INPUT RECORDS —
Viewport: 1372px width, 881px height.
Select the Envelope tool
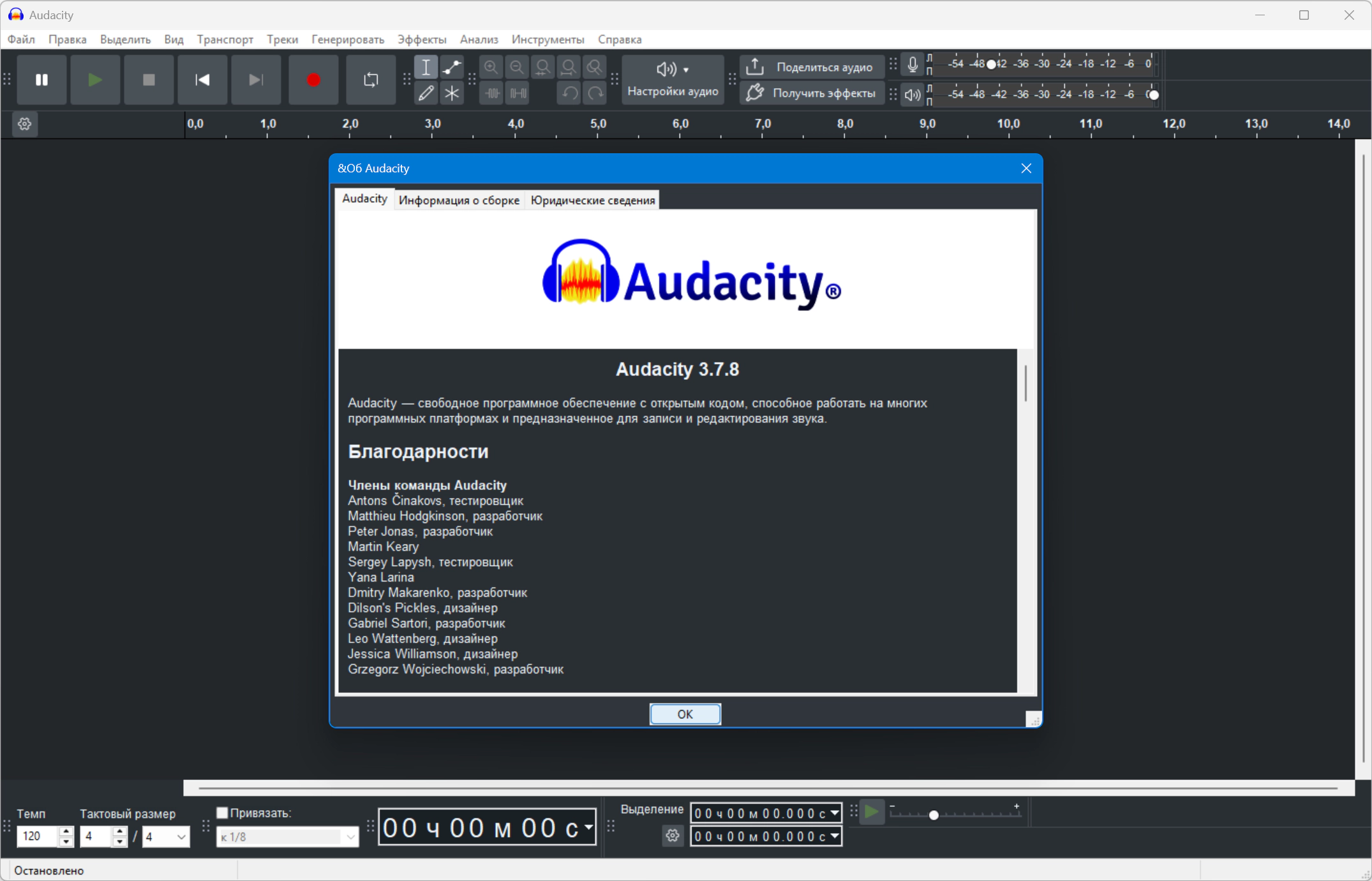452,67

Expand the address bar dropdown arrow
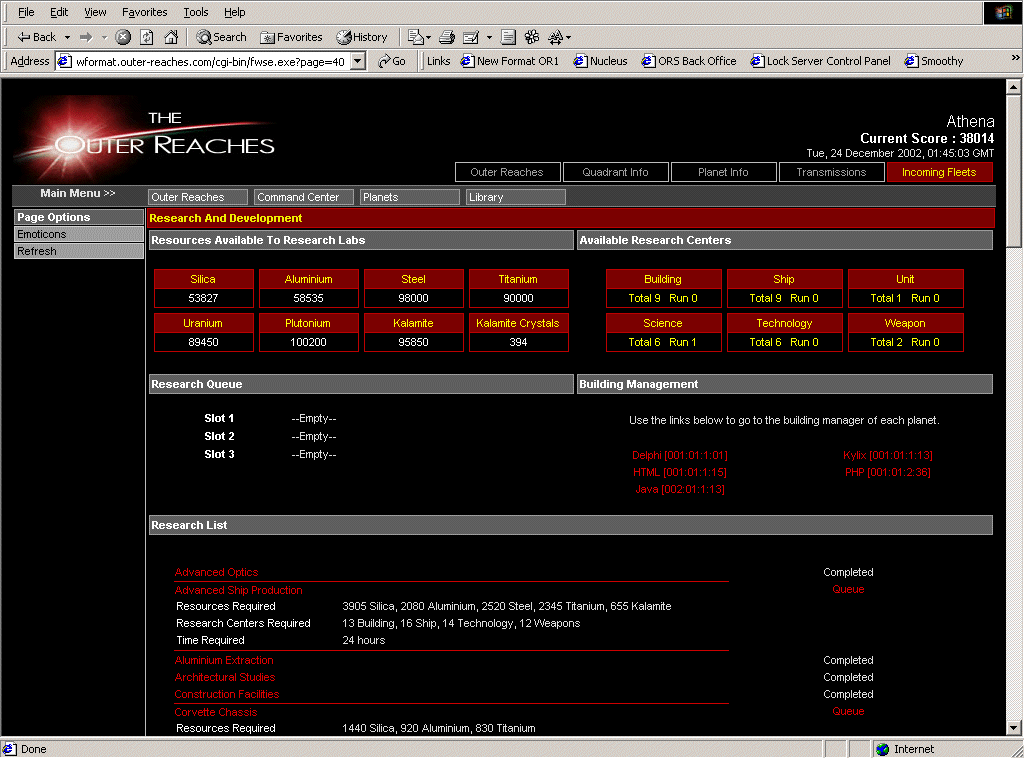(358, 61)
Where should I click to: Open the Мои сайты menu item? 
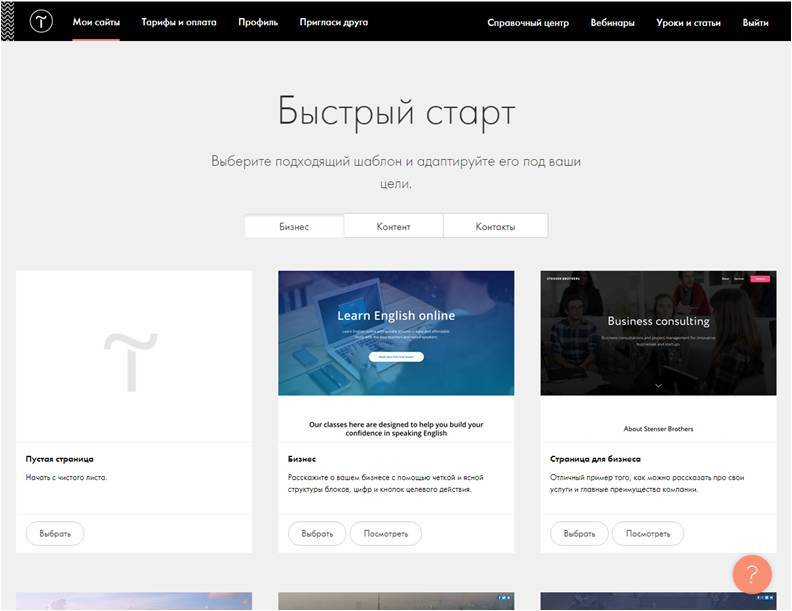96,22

DIRECTIVE —
Copy the material above, renaming "dropdown" to "drop-down" and keeping everything else unchanged. Leave out the pictures.

EXERCISE SOLUTION —
Viewport: 1372px width, 881px height.
Select the Envelope tool
452,67

Expand the address bar drop-down arrow
(358, 61)
Where should I click to: Open the Мои сайты menu item? 
96,22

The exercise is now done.